───── DATA RECORDS

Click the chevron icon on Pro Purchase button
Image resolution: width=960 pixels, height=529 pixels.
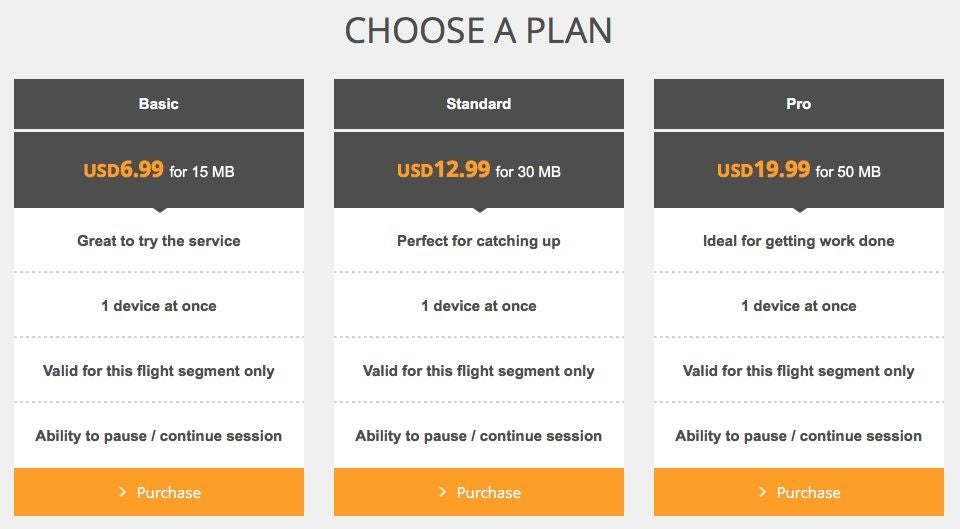click(x=762, y=492)
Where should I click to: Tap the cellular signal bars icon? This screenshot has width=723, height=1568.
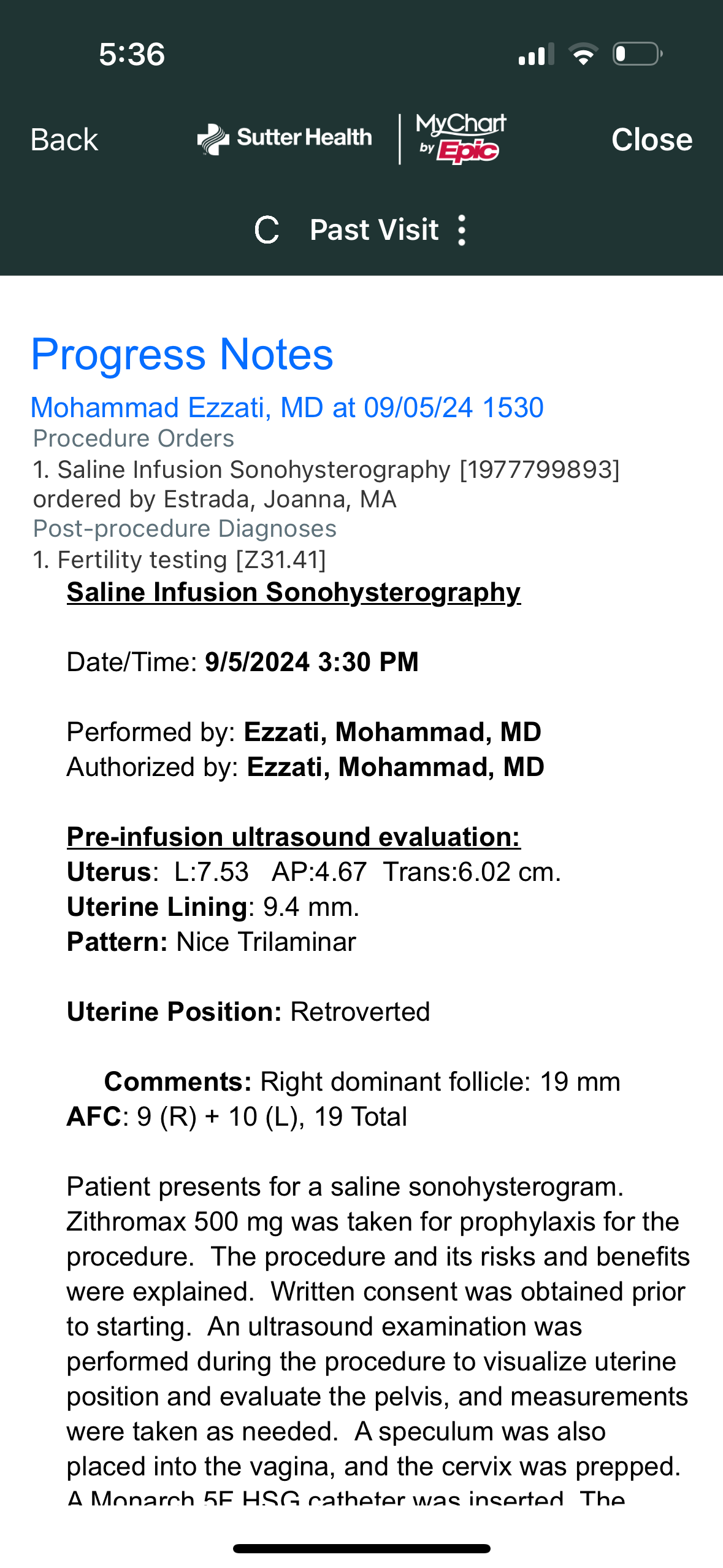(536, 54)
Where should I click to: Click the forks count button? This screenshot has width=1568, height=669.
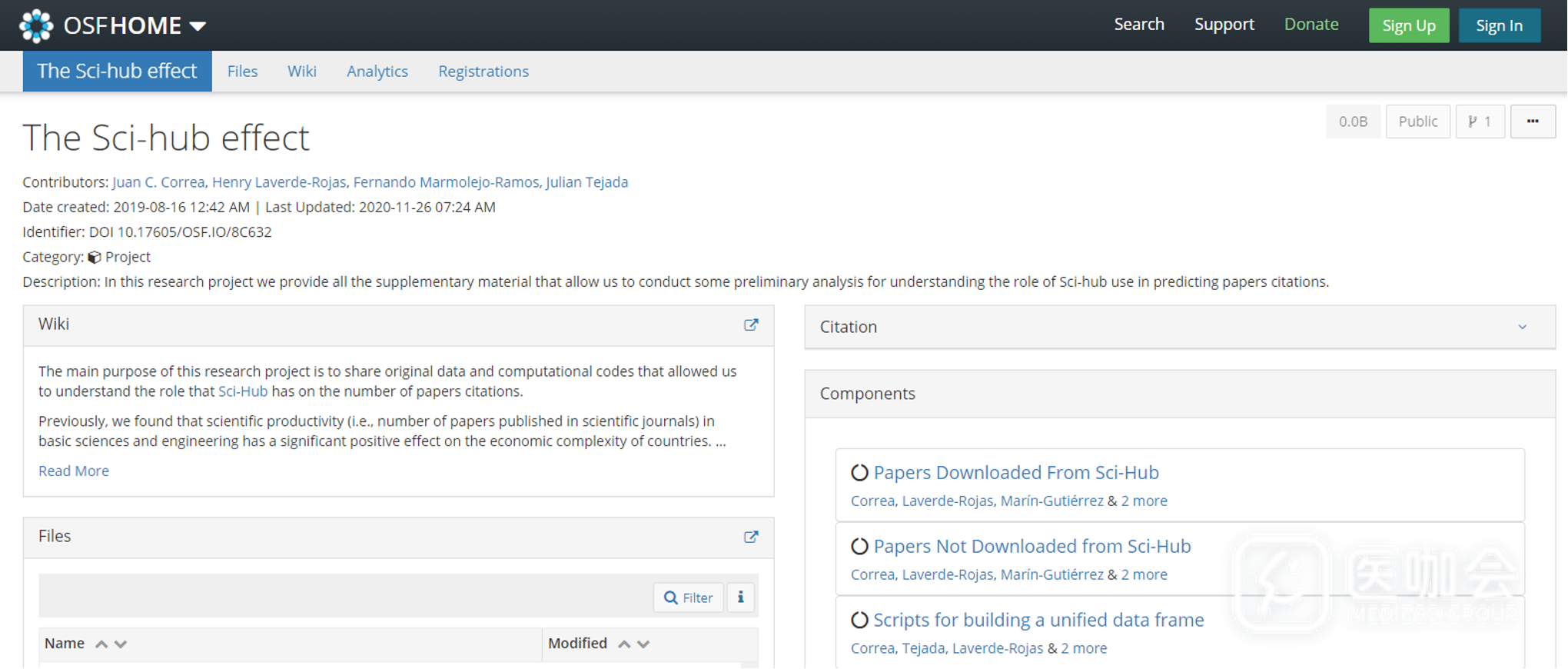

──────────

TASK OBJECTIVE: From the data above, copy every line where "button" appears.

COMPLETED EXERCISE:
Click the chevron icon on Pro Purchase button
Where should I click to: Click the forks count button? This screenshot has width=1568, height=669.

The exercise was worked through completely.